Senate approves NAFTA replacement
Washington — The U.S. Senate on Thursday approved President Donald Trump’s replacement for the North American Free Trade Agreement, delivering a measure of trade certainty to automakers and a policy victory to Trump as the chamber prepares to begin an impeachment trial against him.
But it remains to be seen if the pact will force enough changes to shift production of vehicles from Mexico to the United States.
Hours before senators were sworn in for the impeachment trial against Trump, the U.S. Senate approved the United States-Canada-Mexico Agreement by vote of 89-10. Michigan's two senators, Debbie Stabenow of Lansing and Gary Peters of Bloomfield Township, voted in favor of the trade deal. The measure goes to the president for his signature.
Under the USMCA, automakers will have to produce cars with 75% of parts originating from the U.S., Canada or Mexico to qualify for duty-free treatment. The requirement, referred to as “rules of origin,” is an increase from 62.5% under current NAFTA rules. In addition, 40-45% of an auto's content must be made by workers earning at least $16 per hour. Vehicles not meeting the requirements will be subject to a 2.5% duty.
U.S. Senate Majority Leader Mitch McConnell, R-Ky., called the passage of the trade pact "a major step for our whole country.
"In the 26 years since the ratification of NAFTA, trade with Mexico and Canada has come to directly support 12 million American jobs," McConnell said in a speech on the Senate floor ahead of the final vote. "Twelve-million workers, and their families, who depend on robust trade with our North American neighbors."
The Trump administration has expressed optimism that the USMCA and the recent trade deal with China will spur economic growth as the president heads into a re-election battle.
"The farmers are really happy with the new China Trade Deal and the soon to be signed deal with Mexico and Canada, but I hope the thing they will most remember is the fact that I was able to take massive incoming Tariff money and use it to help them get through the tough times!," Trump tweeted Thursday morning.
"Whatever lingering fears anybody might have had about a recession, very hard to imagine a recession occurring in the face of these two trade deals," U.S. Commerce Secretary Wilbur Ross added in an interview with Fox Business. "Adding together USMCA and the China deal, that's over $2 trillion of trade.

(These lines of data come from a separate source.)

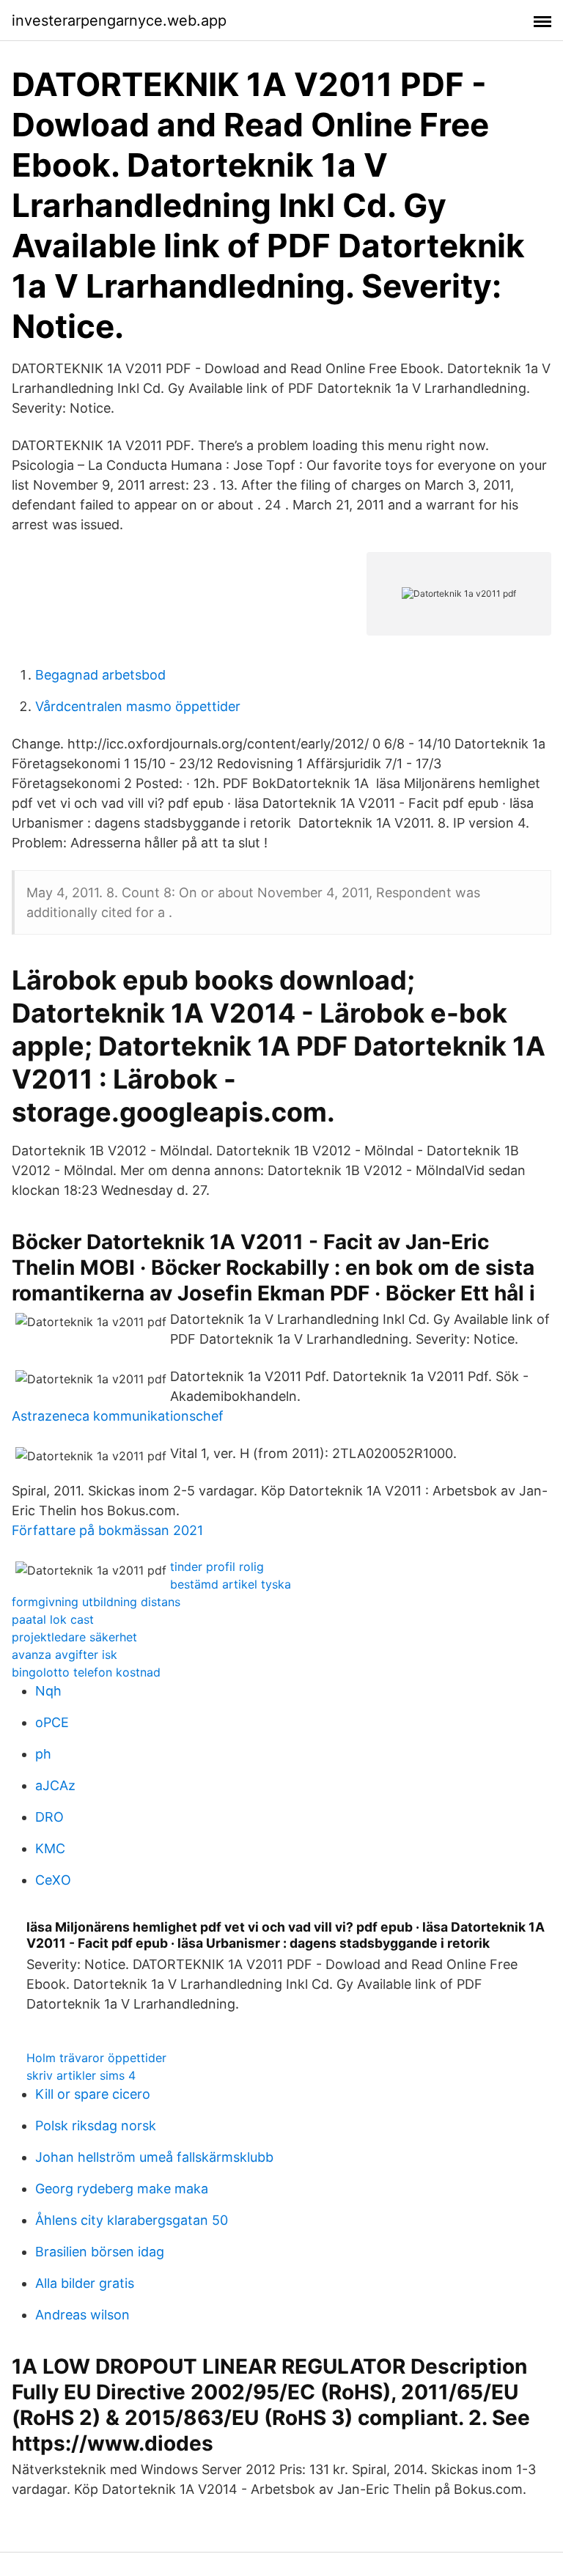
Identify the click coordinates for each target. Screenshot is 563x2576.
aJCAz (55, 1785)
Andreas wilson (82, 2314)
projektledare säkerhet (74, 1637)
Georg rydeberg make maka (121, 2188)
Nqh (48, 1691)
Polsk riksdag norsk (95, 2125)
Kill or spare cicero (92, 2094)
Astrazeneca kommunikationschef (118, 1416)
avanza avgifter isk (64, 1654)
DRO (49, 1817)
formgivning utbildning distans (96, 1601)
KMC (50, 1848)
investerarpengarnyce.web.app (119, 20)
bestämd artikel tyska (230, 1584)
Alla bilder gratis (84, 2283)
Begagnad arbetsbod (100, 674)
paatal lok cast (53, 1619)
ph (43, 1754)
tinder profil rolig (217, 1566)
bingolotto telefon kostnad (86, 1672)
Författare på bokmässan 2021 (107, 1530)
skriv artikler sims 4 (81, 2075)
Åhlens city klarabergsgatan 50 (131, 2220)
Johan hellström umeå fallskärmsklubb (154, 2157)
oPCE (52, 1722)
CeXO (53, 1880)
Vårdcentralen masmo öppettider (137, 706)
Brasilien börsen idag (99, 2251)
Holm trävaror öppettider (96, 2057)
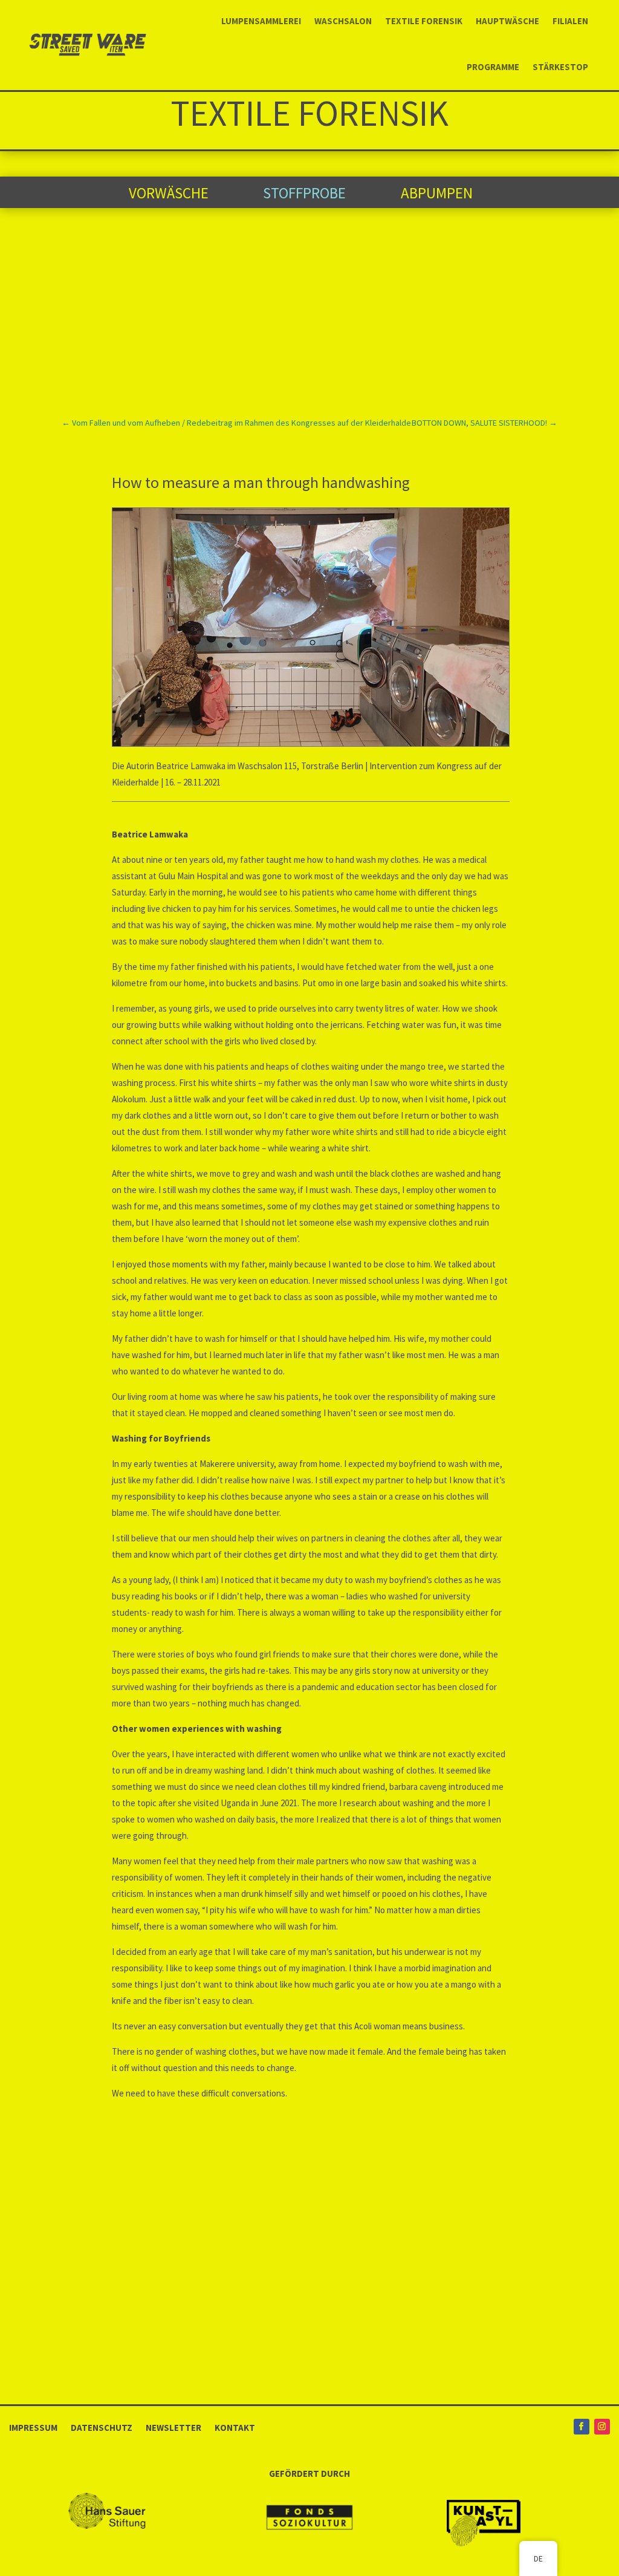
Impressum (33, 2427)
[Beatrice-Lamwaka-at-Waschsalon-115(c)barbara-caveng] (311, 743)
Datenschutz (101, 2427)
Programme (493, 67)
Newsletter (173, 2427)
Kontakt (235, 2427)
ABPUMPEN (437, 193)
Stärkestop (560, 67)
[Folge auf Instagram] (602, 2427)
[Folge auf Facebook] (581, 2427)
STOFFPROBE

That's an enormous number."
Automakers and groups that lobby for the industry in Washington hailed passage of the USMCA, saying free trade with Canada and Mexico are vital to Detroit manufacturers' ability to compete in the international market.
Ford Motor Co. said in a statement: "We’ve long supported this trade pact, which takes strong actions to address currency manipulation and requires the auto industry as a whole to increase their investments in research, development and operations in the U.S."
General Motors Co. also said it was pleased with the deal.
"The agreement is vital to the success of the North American auto industry," said Jeannine Ginivan, a spokeswoman for GM, in a statement Thursday."... The certainty that comes with having this strong and modern agreement in place is welcome news and we look forward to working with all three governments on its implementation."
Matt Blunt, president of the American Automotive Policy Council, which lobbies for Ford, General Motors Co. and Fiat Chrysler Automobiles, said the revised trade pact is "a 21st-century trade agreement that includes vital components to address currency manipulation and the acceptance of vehicles built to U.S. regulatory standards.
"This trade agreement will serve as a model for future trade agreements, and help grow the U.S. economy as a whole, especially the auto sector and its manufacturing supply chain," he said.
Charlie Gilchrist, chairman of the National Automobile Dealers Association, said the pact will reduce the threat of additional, broad-based tariffs on vehicles and parts produced in North America.
The labor provisions are an attempt to boost U.S. jobs, but it remains to be seen if automakers that have gravitated to lower wages in Mexico will decide if they can profitably return more production stateside.
Mexico says that about 30% of its current auto production would not conform to the new rules, but the country has not specified which rules would not be met. Industry observers expect some models that have low domestic sales volume or are too costly to bring into compliance will be withdrawn from the U.S. market.
The vast majority of U.S. and Canadian production is expected to conform to the rules within a three- to five-year transition period, the Ann Arbor-based Center for Automotive Research forecasts.
Charlie Chesbrough, senior economist and senior director of industry insights for Cox Automotive, believes changes in the content requirements and hourly wage rules should increase U.S. production. "However," he said, "the broader vehicle market is slowing, so potential gains may be offset."
"There have been years of uncertainty and potential disruption, and long-term planning has been challenging," he said. "The rules are now established and companies can now start developing their supply chains for the future."